Otro tema con los magnetrones: Veo mucha gente por la RED y en los foros utilizando magnetrones indiscriminadamente sin tener el mas minimo conocimiento de los efectos de la RF en los tejidos organicos vivos y en los organos humanos, puede reventar un globo ocular ademas deproducir quemaduras internas inreversibles, puede dañar y cambiar el metabolismo de ciertos seres vivos y un largo Etc.
Conozco un caso de alguien a quien le inundaban de ruidos musicales y un dia decidio conectar el magnetron sin la cavidad resonante (el hueco del horno) muy cerca del techo con el fin de dañar el equipo musical de su vecino, solo consiguio matar las polillas de la madera limitrofe y calentar algunos clavos de la madera, por supuesto el salio de la avitacion para hacer esto.


Saludos

Lolo


----------



## WudiWudi (Oct 16, 2010)

D:
todo esto me intriga mucho
 estaba leyendo en güikipedia quee, los aparatos electronicos (celulares y pc) pueden dañarse con una cantidad de potencia por metro, entonces, habra alguna manera (no con fines delictivos) de dañar objetos con un magnetron de horno?


----------



## elgriego (Oct 17, 2010)

Como decimos por estos pagos ,va de onda....Muchacho cual es tu intencion ?que objetos quieres dañar con un magnetron,porque si haces funcionar un magnetron de cocina de microondas sin su correspondiente cavidad resonante ,es decir el horno ,te vas a exponer a radiaciones muy serias.no olvides que un bicho de estos genera potencias del orden de los 800w a 1kw en la banda de 2400 mhz,que son muy penetrantes y perjudiciales para la salud.
Consejo de un viejo bol...........con estos tipos de magnetrones no se jode.


----------



## WudiWudi (Oct 17, 2010)

si D: se que generan un monton de potencia a una alta frecuencia (como para cocer carne e.e) pero, lo quiero para demostrar la jaula de Faraday, que evita el daño de los aparatos...
entonces, la idea de poner el magnetron en la azotea queda descartada (por lo de la gente dañada y los aparatos dañados x.x)


----------



## Black Tiger1954 (Feb 13, 2011)

Me autocito ya que esto mismo lo escribí en otro foro (http://www.dtforum.net/index.php?topic=55746.msg1010714271#msg1010714271):


> En un horno de microondas, se necesitan al menos 2 minutos para que un  grano de maiz se transforme en una palomita de maiz.

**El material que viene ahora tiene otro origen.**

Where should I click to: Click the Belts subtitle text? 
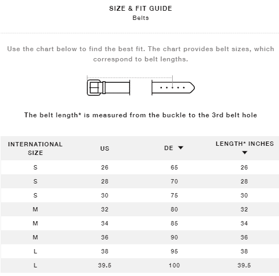point(140,18)
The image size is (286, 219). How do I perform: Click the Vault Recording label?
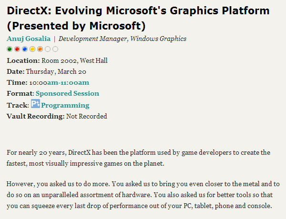[x=36, y=116]
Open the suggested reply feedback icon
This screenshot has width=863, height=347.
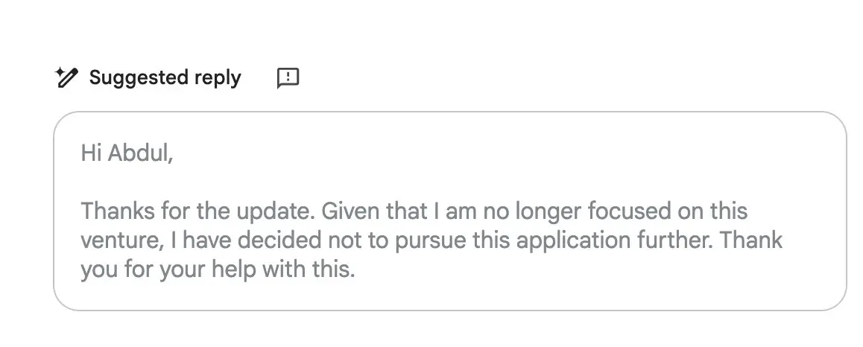[288, 77]
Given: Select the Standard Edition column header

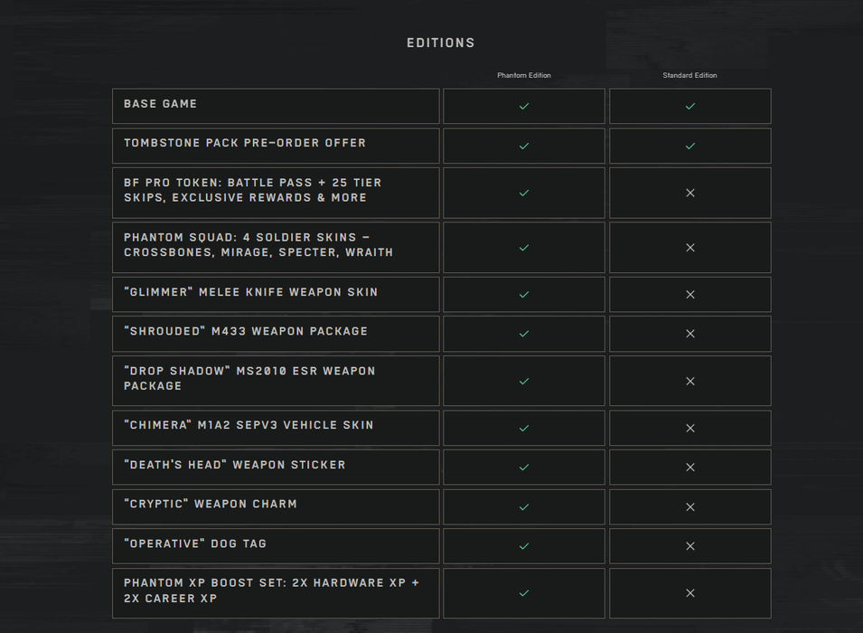Looking at the screenshot, I should (689, 75).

En el horno están  expuestas a 1000 watts de forma directa. No es llamativo que en unos  pocos segundos 4 celulares (entre los cuatro a lo sumo llegamos si están  irradiando en forma constante a los 2 watts) exploten?
> Ahora saquemos algunas cuentas: 1 caloria eleva la temperatura de 1 cm3 de agua destilada de 14,5ºC a 15,5ºC a nivel del mar.
> 1 Watt equivale a 0.24 calorias por segundo.
> Ahora  vamos a suponer que esto es lineal y que estamos a 25ºC. También vamos a  suponer que entre todas las palomitas de maiz tenemos 1 cm3 de agua.
> ...


----------